Poco después el llanto del bebé fue escuchado por un chico que pasaba en bicicleta.  Encontró junto al niño el dinero y las joyas envueltas en un pañuelo, y una nota: “Me llamo Pierre.  Soy francés, mi madre es soltera.  No puede cuidarme.  ¿Me cuidas tú?”  Tomó al niño y lo llevó a una iglesia Católica.  Tocó a la puerta de la sacristía y huyó con el dinero y las joyas.  El joven sacerdote, alarmado, comentó a el ama de llaves: “El niño debe ser judío, porque está circuncidado.  No podemos tenerlo aquí. ¡La Gestapo nos fusilaría!”  La anciana tomó al bebé en brazos y, sin decir palabra, puso a hervir leche para alimentarlo y rompió una sábana para hacer pañales.  El niño creció con ellos.  Enviarlo al orfanato hubiera sido condenarlo a muerte.

Los padres de Pierre murieron en el holocausto. Años después, uno de los sobrevivientes regresó al poblado en busca de Hans II, el verdadero nombre del niño que en realidad era alemán.  Encontró a un Pierre feliz, criado por el joven sacerdote y la anciana ama de llaves.

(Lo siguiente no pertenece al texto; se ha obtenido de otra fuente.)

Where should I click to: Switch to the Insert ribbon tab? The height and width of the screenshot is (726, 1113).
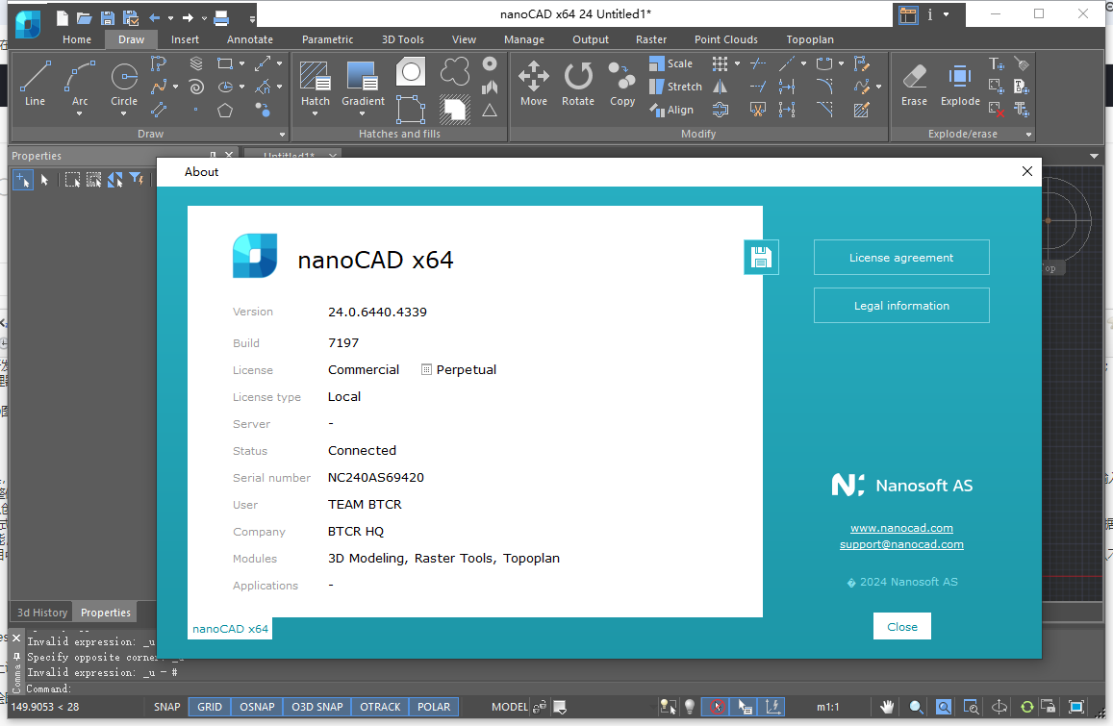(x=184, y=39)
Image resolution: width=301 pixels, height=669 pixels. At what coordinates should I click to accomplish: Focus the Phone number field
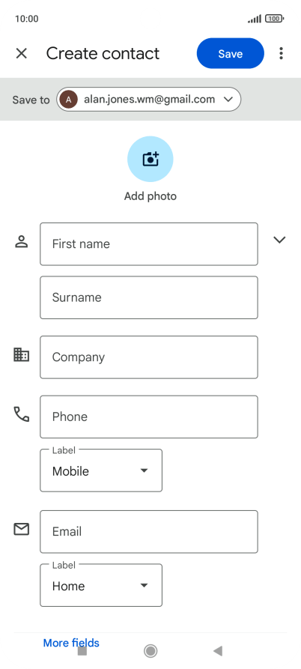click(149, 417)
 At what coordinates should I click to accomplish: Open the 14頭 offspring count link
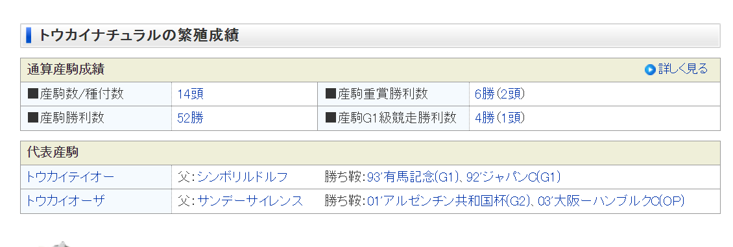pyautogui.click(x=190, y=94)
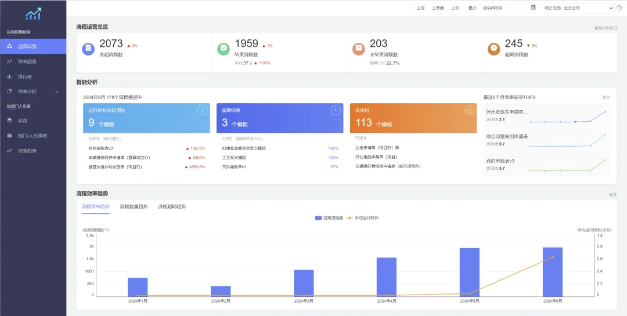Screen dimensions: 627x316
Task: Click the 超期流程数 warning icon
Action: tap(493, 49)
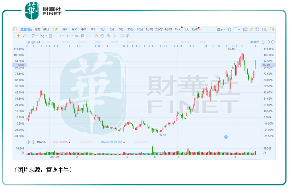Expand the MA indicator dropdown
The image size is (289, 188).
click(x=43, y=42)
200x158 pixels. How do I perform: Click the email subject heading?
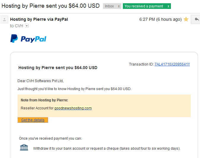tap(50, 6)
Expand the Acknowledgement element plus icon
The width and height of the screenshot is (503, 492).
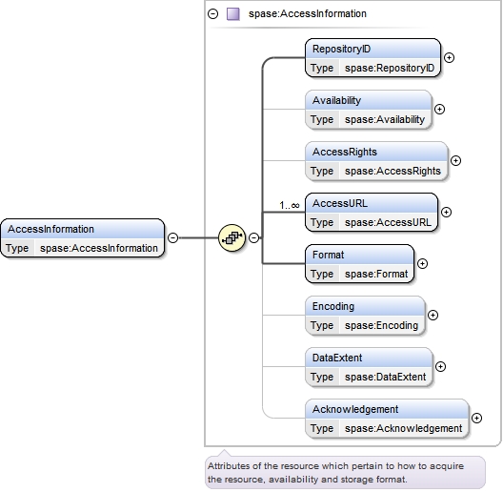pos(476,418)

En la cocina de la parroquia, mientras tomaban café, el judío desconocido narró la historia de esa noche de invierno en el vagón del tren.  Celebraron la vida de Pierre: un verdadero milagro de solidaridad y fraternidad humana.  Hans, el padre de Pierre, supo exactamente lo que había qué hacer para salvar al pequeño, y lo hizo a pesar del precio de perderlo.  La madre logró ahogar sus gritos de dolor y reconoció acertada la decisión de dejarlo: los soldados lo habrían matado para no oírlo llorar. La solidaridad de los compañeros de vagón y el valor que demostraron al guardar silencio.  El ama de llaves que decide cuidar al niño a pesar del peligro, el sacerdote que vence sus prejuicios de raza y religión y su terror a la Gestapo para criarlo.  El chico de la bicicleta que puso su parte: medio ladroncito, pero eso sí, con suficiente bondad en su corazón para llevar al niño a lugar seguro.

En esa mesa de cocina endulzaron el café con la miel de la fraternidad.  La fraternidad, cuando deja de ser palabra para convertirse en experiencia, rebasa todos los obstáculos de raza, credo y género para dar a los seres humanos el verdadero gozo de vivir.